Noncovalent Inhibition and Covalent Inactivation of Proline Dehydrogenase by Analogs of N -Propargylglycine.
Tanner, J.J., Ji, J., Bogner, A.N., Scott, G.K., Patel, S.M., Seravalli, J., Gates, K.S., Benz, C.C., Becker, D.F.(2024) Biochemistry 63: 2855-2867
- PubMed: 39437336 
- DOI: https://doi.org/10.1021/acs.biochem.4c00429
- Primary Citation of Related Structures:  
8UPZ, 8UQ0, 8UQ1, 9C8A, 9C8B, 9C8C - PubMed Abstract: 
The flavoenzyme proline dehydrogenase (PRODH) catalyzes the first step of proline catabolism, the oxidation of l-proline to Δ 1 -pyrroline-5-carboxylate. The enzyme is a target for chemical probe discovery because of its role in the metabolism of certain cancer cells. N -propargylglycine is the first and best characterized mechanism-based covalent inactivator of PRODH. This compound consists of a recognition module (glycine) that directs the inactivator to the active site and an alkyne warhead that reacts with the FAD after oxidative activation, leading to covalent modification of the FAD N5 atom. Here we report structural and kinetic data on analogs of N -propargylglycine with the goals of understanding the initial docking step of the inactivation mechanism and to test the allyl group as a warhead. The crystal structures of PRODH complexed with unreactive analogs in which N is replaced by S show how the recognition module mimics the substrate proline by forming ion pairs with conserved arginine and lysine residues. Further, the C atom adjacent to the alkyne warhead is optimally positioned for hydride transfer to the FAD, providing the structural basis for the first bond-breaking step of the inactivation mechanism. The structures also suggest new strategies for designing improved N -propargylglycine analogs.

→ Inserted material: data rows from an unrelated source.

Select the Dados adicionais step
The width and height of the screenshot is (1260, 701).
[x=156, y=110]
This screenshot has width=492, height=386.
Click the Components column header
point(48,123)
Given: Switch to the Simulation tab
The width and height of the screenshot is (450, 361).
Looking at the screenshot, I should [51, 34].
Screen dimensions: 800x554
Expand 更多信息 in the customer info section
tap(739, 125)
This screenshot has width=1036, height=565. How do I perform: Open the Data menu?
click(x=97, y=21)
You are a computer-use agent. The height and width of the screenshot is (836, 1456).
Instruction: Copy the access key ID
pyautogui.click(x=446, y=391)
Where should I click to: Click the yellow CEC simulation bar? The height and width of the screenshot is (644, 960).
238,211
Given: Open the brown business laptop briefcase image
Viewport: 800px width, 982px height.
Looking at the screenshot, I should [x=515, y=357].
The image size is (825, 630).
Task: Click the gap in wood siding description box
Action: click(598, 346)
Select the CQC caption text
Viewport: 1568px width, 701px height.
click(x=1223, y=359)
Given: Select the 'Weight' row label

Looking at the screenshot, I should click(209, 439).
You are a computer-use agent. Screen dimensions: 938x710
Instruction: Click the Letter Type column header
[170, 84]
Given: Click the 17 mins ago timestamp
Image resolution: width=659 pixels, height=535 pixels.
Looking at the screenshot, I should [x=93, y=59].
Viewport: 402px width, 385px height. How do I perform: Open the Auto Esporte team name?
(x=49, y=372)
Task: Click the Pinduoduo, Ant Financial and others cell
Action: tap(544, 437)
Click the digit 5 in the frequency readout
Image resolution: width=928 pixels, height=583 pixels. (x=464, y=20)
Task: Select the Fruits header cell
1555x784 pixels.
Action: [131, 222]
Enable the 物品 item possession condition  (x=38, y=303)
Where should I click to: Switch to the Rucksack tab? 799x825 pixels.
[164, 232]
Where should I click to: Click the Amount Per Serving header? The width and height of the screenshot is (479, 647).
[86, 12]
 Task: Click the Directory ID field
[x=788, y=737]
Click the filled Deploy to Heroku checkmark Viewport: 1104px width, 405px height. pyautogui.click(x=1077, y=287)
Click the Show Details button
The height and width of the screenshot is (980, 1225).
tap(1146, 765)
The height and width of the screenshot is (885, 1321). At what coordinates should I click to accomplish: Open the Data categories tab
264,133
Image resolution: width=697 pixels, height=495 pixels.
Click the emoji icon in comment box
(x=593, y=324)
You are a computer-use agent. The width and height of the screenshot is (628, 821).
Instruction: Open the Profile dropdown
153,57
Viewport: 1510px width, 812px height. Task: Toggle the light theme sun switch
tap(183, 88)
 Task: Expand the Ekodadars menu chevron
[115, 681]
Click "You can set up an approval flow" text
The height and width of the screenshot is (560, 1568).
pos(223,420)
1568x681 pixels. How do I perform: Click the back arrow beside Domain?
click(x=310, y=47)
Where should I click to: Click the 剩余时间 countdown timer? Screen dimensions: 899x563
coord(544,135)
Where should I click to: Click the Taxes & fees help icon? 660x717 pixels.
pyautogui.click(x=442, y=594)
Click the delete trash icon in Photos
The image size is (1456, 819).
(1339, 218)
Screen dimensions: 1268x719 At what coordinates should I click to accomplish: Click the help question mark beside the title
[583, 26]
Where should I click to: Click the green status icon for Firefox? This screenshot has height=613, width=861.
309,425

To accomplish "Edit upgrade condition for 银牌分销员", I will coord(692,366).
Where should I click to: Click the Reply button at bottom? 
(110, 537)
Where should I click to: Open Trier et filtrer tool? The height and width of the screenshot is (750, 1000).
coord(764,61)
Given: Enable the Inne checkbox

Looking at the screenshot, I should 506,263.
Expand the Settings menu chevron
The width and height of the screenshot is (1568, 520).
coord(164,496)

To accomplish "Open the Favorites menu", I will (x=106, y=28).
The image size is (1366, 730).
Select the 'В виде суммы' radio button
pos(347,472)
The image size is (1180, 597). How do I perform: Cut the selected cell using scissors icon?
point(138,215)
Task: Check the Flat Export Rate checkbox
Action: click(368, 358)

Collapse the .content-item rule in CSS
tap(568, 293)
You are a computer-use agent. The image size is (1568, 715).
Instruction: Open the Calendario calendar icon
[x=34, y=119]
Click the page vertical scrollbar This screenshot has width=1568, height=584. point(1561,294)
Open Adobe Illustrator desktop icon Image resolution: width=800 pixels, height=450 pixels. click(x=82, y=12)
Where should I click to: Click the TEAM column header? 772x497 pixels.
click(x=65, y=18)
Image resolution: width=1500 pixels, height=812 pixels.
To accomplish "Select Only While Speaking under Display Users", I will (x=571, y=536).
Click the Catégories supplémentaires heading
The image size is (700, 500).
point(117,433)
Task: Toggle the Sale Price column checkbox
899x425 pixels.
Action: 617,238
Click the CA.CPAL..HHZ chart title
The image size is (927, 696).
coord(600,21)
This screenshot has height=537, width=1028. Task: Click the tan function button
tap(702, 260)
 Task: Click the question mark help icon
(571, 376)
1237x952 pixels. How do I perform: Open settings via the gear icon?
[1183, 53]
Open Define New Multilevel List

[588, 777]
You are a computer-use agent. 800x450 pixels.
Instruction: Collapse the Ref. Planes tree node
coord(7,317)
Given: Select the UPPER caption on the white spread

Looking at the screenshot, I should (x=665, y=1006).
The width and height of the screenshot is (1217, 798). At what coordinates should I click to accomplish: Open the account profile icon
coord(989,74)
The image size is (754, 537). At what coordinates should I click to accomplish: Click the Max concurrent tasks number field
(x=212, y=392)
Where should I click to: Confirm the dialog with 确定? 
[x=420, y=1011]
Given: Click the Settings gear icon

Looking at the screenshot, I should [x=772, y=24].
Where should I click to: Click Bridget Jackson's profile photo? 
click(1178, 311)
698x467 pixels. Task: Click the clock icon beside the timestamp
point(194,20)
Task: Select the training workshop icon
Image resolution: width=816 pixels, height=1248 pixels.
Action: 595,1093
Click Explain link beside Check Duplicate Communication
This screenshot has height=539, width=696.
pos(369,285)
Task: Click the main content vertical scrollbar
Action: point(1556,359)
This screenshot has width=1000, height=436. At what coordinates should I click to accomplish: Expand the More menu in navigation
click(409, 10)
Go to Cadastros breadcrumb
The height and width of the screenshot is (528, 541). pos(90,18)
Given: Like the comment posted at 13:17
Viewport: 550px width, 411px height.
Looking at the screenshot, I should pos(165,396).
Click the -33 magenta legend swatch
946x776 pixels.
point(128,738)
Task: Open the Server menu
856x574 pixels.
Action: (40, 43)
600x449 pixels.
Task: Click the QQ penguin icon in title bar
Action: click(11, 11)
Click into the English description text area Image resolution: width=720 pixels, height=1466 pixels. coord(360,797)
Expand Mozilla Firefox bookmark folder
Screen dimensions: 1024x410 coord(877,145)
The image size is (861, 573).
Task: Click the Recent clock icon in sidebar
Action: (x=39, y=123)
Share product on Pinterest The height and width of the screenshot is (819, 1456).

N -allylglycine, which consists of a glycine recognition module and allyl warhead, is shown to be a covalent inactivator; however, it is less efficient than N -propargylglycine in both enzyme inactivation and cellular assays. Crystal structures of the N -allylglycine-inactivated enzyme are consistent with covalent modification of the N5 by propanal.
Organizational Affiliation: 
Department of Biochemistry, University of Missouri, Columbia, Missouri 65211, United States.